### Objectif 1:
D'après le document, quelle forme a surtout prise jusqu'ici la réponse de la communauté internationale face au terrorisme ?
### Objectif 2:
Reproduisez tout le passage du document, depuis « 2. L’Assemblée observe » jusqu'à « pas être négligée. ».
### Objectif 3:
Résumez sous forme de liste, s'il vous plaît, le paragraphe du document qui commence par « 2. L’Assemblée observe », en conservant ses faits principaux.

╭─ Document

Elle rappelle également sa récente Résolution 2190 (2017) «Poursuivre
et punir les crimes contre l'humanité, voire l'éventuel génocide
commis par Daech».
2. L’Assemblée observe que la réponse apportée jusqu’ici par
la communauté internationale face au terrorisme a principalement
pris la forme de mesures de lutte contre le terrorisme fondées sur
la sécurité. Mais ces mesures n’ont pas suffi à prévenir le phénomène
des «combattants étrangers», de la radicalisation ou de la propagation
de l’extrémisme violent, notamment par des terroristes agissant
de manière isolée. L’élaboration de nouvelles mesures prises sous
la forme d’un discours alternatif positif opposé à l’extrémisme est
indispensable pour lutter contre cette menace en pleine évolution.
3. Le processus de radicalisation change à mesure que la menace
terroriste évolue et que la technologie progresse. L’Assemblée souligne
que l’exposition du «monde réel» au discours extrémiste violent
continue à représenter une menace qui ne doit pas être négligée.

╰─
╭─ Liste

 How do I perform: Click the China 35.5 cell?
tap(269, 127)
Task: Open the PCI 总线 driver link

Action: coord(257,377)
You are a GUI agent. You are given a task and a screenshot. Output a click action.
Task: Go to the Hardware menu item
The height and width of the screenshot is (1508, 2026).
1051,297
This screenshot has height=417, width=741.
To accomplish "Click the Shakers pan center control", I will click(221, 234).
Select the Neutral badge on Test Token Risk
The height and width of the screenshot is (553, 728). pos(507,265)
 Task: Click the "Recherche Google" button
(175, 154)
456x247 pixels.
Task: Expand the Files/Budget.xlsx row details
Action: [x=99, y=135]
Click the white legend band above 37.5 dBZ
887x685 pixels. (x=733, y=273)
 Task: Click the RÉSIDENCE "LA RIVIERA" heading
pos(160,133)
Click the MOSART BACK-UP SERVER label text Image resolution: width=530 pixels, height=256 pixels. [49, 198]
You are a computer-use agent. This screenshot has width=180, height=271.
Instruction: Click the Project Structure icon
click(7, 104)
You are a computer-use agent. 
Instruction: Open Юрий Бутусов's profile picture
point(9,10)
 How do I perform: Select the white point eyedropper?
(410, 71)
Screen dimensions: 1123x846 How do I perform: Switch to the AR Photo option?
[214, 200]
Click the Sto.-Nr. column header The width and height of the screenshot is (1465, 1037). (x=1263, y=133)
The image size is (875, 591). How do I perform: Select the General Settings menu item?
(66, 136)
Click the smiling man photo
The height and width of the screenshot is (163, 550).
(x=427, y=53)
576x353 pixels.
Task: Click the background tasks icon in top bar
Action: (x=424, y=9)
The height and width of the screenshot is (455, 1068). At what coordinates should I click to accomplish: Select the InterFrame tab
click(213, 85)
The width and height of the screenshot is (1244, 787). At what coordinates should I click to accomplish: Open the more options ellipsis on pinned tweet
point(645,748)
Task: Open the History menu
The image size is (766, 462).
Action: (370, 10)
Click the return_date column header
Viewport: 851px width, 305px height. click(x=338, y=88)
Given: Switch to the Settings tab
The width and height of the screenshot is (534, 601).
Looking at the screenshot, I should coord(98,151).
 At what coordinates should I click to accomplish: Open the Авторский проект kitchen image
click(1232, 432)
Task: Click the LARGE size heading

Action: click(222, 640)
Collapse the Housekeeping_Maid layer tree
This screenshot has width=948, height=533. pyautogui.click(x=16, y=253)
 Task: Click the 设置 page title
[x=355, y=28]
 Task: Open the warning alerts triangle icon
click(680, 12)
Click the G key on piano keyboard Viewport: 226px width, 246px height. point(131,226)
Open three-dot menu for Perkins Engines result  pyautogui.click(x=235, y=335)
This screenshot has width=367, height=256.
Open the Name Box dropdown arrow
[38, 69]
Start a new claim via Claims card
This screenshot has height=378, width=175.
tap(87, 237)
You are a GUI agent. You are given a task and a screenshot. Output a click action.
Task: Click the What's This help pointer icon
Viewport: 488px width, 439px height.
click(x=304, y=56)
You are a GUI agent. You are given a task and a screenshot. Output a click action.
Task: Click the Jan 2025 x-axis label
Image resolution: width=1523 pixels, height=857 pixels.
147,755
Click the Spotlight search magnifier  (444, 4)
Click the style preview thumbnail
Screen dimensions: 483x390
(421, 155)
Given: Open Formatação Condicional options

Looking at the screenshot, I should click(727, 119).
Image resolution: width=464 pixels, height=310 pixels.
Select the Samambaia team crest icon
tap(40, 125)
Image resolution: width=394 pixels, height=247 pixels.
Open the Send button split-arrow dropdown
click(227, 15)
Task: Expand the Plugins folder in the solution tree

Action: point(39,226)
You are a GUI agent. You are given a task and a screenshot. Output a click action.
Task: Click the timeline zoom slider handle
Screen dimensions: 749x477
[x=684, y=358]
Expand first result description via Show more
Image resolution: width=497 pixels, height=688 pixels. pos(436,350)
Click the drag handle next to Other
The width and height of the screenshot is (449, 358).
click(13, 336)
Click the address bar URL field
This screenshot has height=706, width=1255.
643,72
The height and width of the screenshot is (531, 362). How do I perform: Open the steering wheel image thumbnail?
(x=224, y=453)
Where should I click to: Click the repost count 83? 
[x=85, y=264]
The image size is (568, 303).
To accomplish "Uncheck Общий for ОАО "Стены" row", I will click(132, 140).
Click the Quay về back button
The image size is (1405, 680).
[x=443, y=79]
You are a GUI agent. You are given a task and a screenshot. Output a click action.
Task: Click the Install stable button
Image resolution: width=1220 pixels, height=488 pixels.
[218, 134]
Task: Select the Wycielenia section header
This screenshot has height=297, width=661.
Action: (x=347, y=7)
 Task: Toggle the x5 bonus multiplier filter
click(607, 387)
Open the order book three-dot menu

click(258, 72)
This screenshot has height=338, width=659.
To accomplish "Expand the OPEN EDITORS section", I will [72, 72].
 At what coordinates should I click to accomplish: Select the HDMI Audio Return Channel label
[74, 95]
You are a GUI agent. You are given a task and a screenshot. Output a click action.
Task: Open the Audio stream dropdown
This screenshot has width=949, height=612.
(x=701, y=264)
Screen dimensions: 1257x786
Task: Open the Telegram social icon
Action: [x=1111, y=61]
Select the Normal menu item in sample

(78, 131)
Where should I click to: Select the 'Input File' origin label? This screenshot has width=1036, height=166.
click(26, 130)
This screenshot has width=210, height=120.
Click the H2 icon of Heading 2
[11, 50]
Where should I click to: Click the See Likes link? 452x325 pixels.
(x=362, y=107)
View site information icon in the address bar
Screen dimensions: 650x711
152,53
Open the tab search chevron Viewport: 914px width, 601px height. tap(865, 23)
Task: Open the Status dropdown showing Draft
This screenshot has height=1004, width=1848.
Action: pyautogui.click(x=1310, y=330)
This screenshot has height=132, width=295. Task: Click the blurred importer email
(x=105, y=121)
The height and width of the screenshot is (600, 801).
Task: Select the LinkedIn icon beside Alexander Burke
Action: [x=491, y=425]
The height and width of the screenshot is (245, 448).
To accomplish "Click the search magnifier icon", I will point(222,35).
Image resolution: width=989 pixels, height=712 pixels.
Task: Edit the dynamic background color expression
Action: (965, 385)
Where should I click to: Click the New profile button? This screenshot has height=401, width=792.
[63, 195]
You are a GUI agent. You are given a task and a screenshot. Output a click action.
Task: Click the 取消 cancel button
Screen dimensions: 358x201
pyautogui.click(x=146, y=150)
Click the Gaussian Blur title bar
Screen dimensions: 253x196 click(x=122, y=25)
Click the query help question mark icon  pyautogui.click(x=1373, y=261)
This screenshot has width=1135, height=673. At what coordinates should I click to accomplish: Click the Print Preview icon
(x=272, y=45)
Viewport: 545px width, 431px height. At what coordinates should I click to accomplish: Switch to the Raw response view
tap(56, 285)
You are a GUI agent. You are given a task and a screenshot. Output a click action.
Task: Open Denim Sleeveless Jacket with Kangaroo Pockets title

╰─

### Réponse 1:
Celle de mesures de lutte contre le terrorisme fondées sur la sécurité.

### Réponse 2:
2. L’Assemblée observe que la réponse apportée jusqu’ici par
la communauté internationale face au terrorisme a principalement
pris la forme de mesures de lutte contre le terrorisme fondées sur
la sécurité. Mais ces mesures n’ont pas suffi à prévenir le phénomène
des «combattants étrangers», de la radicalisation ou de la propagation
de l’extrémisme violent, notamment par des terroristes agissant
de manière isolée. L’élaboration de nouvelles mesures prises sous
la forme d’un discours alternatif positif opposé à l’extrémisme est
indispensable pour lutter contre cette menace en pleine évolution.
3. Le processus de radicalisation change à mesure que la menace
terroriste évolue et que la technologie progresse. L’Assemblée souligne
que l’exposition du «monde réel» au discours extrémiste violent
continue à représenter une menace qui ne doit pas être négligée.

### Réponse 3:
- La réponse de la communauté internationale au terrorisme a surtout consisté en mesures sécuritaires.
- Ces mesures n’ont pas suffi à prévenir le phénomène des « combattants étrangers », la radicalisation ou la propagation de l’extrémisme violent, notamment par des terroristes isolés.
- Il est indispensable d’élaborer de nouvelles mesures, sous la forme d’un discours alternatif positif opposé à l’extrémisme, pour lutter contre cette menace en pleine évolution.